Heritage assets are defined by the National Planning Policy Framework as a building, monument, site, place, are or landscape identified as having a degree of significance meriting consideration in planning decisions because of its heritage assets. The most common of these are Listed Buildings and Conservation Areas.
Why do you need a Heritage Statement?
When an application is submitted for proposals which affect a heritage asset, paragraph 189 of the National Planning Policy Framework states that “in determining applications, local planning authorities should require an applicant to describe the significance of any heritage assets affected, including any contribution made by their setting.” This is so that the local planning authority can properly assess the proposals. Heritage assets are protected by law under the Planning (Listed Buildings and Conservation Areas) Act 1990 and so the local planning authority will look to ensure that no significant harmful impacts or loss occurs.

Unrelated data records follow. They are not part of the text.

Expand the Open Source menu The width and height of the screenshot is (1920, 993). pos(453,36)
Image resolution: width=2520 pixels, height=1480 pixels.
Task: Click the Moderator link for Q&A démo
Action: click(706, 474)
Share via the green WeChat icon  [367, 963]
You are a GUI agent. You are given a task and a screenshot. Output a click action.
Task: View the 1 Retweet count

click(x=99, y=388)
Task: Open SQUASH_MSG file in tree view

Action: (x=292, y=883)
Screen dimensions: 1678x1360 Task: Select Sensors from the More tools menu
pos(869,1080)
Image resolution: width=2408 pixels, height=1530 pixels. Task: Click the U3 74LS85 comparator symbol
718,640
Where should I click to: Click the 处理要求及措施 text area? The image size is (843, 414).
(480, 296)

Do I need a Heritage Statement?
Heritage Statements usually accompanies or is incorporated into the Planning Statement with the submission of a planning application. The most common situation when a Heritage Statement is required is for when development relating to a Listed Building or a building in a Conservation Area is proposed. A Heritage Statement may also be required if your building is not Listed but lies adjacent to one. This is because your building forms the curtilage of an asset. Any changes to your building may affect its significance.
What is included within a Heritage Statement?
The amount of information provided within the heritage statement should be proportionate to the significance of the heritage asset. For instance, assets of the highest significance include scheduled monuments, protected wreck sites, registered battlefields, grade I and II* listed buildings, grade I and II* registered parks and gardens, and World Heritage Sites.
For more information, please read the National Planning Policy Framework from the Ministry of Housing, Communities & Local Government.
Usually, Heritage Statements will explore the history of the asset, using historical records, photographs or OS Maps. The significance of a heritage asset is the sum of its architectural, historic, aesthetic or archaeological interest. The Heritage Statement will explore what makes the heritage asset special and will examine how the proposals may or may not affect its important qualities. Any changes or modifications to the heritage asset will need to be justified and any minor impacts weighed against the benefits to the scheme.
Achieving Listed Building Consent
Listed buildings are complex due to their history and previous changes made over the years. We will work with you and your architect to ensure that your proposals preserve or enhance what is important about the Heritage Asset and this will usually make the difference in gaining a consent.
Our team has extensive experience dealing with Heritage Assets, regularly gaining consents for conversions of and works to Listed Buildings and development within Conservation Areas.